Yes — the free plan supports the WebView embed (no API needed) and allows read access to the v2 REST API endpoints like /scheduled_events and /users/me. The limitation is that the free plan has no webhook support, so you cannot receive real-time booking notifications. You'll need to poll on screen load or use pull-to-refresh to get the latest events.

Why can't I just put the Calendly PAT in an App Value or App State variable in FlutterFlow?

App Values and App State are stored client-side in the compiled Flutter app — they're accessible in the device's memory and can be extracted. Any secret placed there is as exposed as a hardcoded string. The only safe storage for a secret token is a server-side environment variable inside a Cloud Function or Edge Function, where the client never sees the raw value.

How do I handle multiple team members each with their own Calendly link?
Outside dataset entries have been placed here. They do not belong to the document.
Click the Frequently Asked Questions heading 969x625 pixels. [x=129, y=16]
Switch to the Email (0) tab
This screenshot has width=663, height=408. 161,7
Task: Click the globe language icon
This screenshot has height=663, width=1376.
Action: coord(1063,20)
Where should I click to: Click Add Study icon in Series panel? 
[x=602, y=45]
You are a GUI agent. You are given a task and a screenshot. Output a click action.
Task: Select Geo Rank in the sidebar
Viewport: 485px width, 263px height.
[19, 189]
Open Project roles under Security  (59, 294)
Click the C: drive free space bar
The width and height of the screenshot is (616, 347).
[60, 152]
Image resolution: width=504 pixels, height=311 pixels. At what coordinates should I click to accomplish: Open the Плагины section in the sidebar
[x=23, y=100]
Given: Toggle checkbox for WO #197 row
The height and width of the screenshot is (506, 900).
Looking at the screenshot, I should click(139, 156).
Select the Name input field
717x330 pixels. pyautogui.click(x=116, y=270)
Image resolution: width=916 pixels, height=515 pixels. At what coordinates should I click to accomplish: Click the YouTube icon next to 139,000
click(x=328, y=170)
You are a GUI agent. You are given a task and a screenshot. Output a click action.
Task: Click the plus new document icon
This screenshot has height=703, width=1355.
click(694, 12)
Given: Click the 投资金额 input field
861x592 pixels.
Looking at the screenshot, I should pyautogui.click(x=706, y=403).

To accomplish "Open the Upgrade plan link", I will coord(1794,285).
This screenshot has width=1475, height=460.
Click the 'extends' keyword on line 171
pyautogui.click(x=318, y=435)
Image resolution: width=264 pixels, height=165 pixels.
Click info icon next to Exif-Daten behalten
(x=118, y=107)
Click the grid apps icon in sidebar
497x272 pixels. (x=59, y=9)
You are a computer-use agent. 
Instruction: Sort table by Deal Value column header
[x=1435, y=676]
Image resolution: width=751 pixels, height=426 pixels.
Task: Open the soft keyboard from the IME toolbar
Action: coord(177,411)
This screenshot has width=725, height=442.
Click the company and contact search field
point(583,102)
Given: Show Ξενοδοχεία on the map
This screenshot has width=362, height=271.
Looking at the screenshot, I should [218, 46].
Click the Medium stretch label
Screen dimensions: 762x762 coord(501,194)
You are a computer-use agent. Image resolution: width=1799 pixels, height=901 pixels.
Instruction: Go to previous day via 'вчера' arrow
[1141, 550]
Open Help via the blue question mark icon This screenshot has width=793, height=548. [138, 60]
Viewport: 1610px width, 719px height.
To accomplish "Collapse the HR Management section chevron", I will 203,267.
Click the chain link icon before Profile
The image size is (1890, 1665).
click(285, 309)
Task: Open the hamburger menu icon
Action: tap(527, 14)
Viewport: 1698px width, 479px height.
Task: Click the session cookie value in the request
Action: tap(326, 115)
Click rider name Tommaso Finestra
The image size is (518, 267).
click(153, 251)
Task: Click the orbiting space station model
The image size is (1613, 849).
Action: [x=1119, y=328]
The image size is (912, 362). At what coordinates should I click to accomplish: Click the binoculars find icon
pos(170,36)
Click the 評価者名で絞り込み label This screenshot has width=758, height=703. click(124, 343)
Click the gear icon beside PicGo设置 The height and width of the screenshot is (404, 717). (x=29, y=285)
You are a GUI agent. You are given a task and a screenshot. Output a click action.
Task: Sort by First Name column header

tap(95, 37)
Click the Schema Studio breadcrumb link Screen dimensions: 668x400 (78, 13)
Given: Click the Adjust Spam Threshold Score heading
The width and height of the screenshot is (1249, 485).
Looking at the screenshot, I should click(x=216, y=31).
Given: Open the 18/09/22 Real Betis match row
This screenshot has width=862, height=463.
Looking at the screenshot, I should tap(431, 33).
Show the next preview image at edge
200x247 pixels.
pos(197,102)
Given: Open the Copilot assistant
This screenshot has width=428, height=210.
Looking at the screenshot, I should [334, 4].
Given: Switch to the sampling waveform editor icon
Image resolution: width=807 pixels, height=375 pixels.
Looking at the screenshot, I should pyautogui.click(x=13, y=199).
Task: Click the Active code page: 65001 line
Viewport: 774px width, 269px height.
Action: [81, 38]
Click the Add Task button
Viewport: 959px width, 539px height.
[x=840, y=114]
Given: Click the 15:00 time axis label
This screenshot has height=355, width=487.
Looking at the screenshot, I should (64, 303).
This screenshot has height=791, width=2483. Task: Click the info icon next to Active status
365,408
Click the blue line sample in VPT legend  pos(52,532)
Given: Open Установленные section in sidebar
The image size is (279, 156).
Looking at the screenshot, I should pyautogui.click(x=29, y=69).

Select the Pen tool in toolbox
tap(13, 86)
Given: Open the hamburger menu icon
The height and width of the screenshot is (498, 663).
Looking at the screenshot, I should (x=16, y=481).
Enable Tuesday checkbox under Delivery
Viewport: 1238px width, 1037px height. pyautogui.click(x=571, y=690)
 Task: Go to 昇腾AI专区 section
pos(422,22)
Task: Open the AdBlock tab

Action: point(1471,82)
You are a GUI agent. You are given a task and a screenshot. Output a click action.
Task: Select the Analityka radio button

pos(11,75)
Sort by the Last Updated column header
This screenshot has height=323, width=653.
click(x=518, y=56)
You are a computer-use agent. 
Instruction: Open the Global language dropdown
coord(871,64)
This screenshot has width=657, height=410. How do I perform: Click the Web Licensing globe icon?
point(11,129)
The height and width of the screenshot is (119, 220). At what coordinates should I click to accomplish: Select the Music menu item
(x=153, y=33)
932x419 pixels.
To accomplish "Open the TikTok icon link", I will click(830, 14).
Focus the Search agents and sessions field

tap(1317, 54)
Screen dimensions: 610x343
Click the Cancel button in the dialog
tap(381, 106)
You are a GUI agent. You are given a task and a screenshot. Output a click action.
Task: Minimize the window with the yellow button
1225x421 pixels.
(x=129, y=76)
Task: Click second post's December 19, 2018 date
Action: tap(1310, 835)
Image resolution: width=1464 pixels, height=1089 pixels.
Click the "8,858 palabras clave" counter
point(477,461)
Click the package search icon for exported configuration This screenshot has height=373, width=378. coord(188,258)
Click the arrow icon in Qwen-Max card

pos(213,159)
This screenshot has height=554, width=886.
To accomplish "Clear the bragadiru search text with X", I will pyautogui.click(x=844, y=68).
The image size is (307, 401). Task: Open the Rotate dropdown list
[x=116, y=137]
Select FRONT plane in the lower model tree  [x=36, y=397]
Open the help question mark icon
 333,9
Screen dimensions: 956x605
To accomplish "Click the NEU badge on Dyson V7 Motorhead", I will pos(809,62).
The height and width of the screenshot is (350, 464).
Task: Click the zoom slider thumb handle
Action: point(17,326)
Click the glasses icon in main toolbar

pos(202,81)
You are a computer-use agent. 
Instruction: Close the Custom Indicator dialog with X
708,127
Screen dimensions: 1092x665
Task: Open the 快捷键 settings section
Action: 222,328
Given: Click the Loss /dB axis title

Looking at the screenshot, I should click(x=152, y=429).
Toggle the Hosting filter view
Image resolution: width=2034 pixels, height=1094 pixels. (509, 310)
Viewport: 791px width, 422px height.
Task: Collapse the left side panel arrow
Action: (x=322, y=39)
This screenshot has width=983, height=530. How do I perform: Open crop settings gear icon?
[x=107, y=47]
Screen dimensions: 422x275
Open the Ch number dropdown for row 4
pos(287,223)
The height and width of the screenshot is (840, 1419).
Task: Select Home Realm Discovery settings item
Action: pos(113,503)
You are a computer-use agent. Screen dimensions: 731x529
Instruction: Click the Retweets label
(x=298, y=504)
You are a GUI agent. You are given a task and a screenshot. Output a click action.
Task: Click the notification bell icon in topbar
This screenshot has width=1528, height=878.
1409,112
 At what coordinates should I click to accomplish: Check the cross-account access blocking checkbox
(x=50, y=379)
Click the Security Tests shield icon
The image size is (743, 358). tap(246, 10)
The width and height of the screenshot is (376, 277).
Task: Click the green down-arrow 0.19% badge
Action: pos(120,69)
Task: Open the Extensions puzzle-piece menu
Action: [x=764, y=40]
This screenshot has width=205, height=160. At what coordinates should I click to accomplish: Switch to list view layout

Store each team member's Calendly URL (the public booking link, not any private token) in your Firestore or Supabase database alongside their user profile. When a user taps a team member's card, fetch their Calendly URL from the database and pass it as a parameter to your booking screen, which opens the WebView with that specific URL. This requires no secrets — the public booking URL is safe to store client-side.

Can FlutterFlow receive a notification when someone books a meeting?

Yes, but it requires both a paid Calendly plan (Standard, $10/user/month) and a backend receiver. Set up a Calendly webhook subscription via the API pointing at a Firebase Cloud Function endpoint. When Calendly fires the webhook on booking, the function writes the new event to Firestore. Your FlutterFlow app subscribes to the Firestore document in real time using FlutterFlow's native Firebase integration, triggering a notification or updating the UI automatically.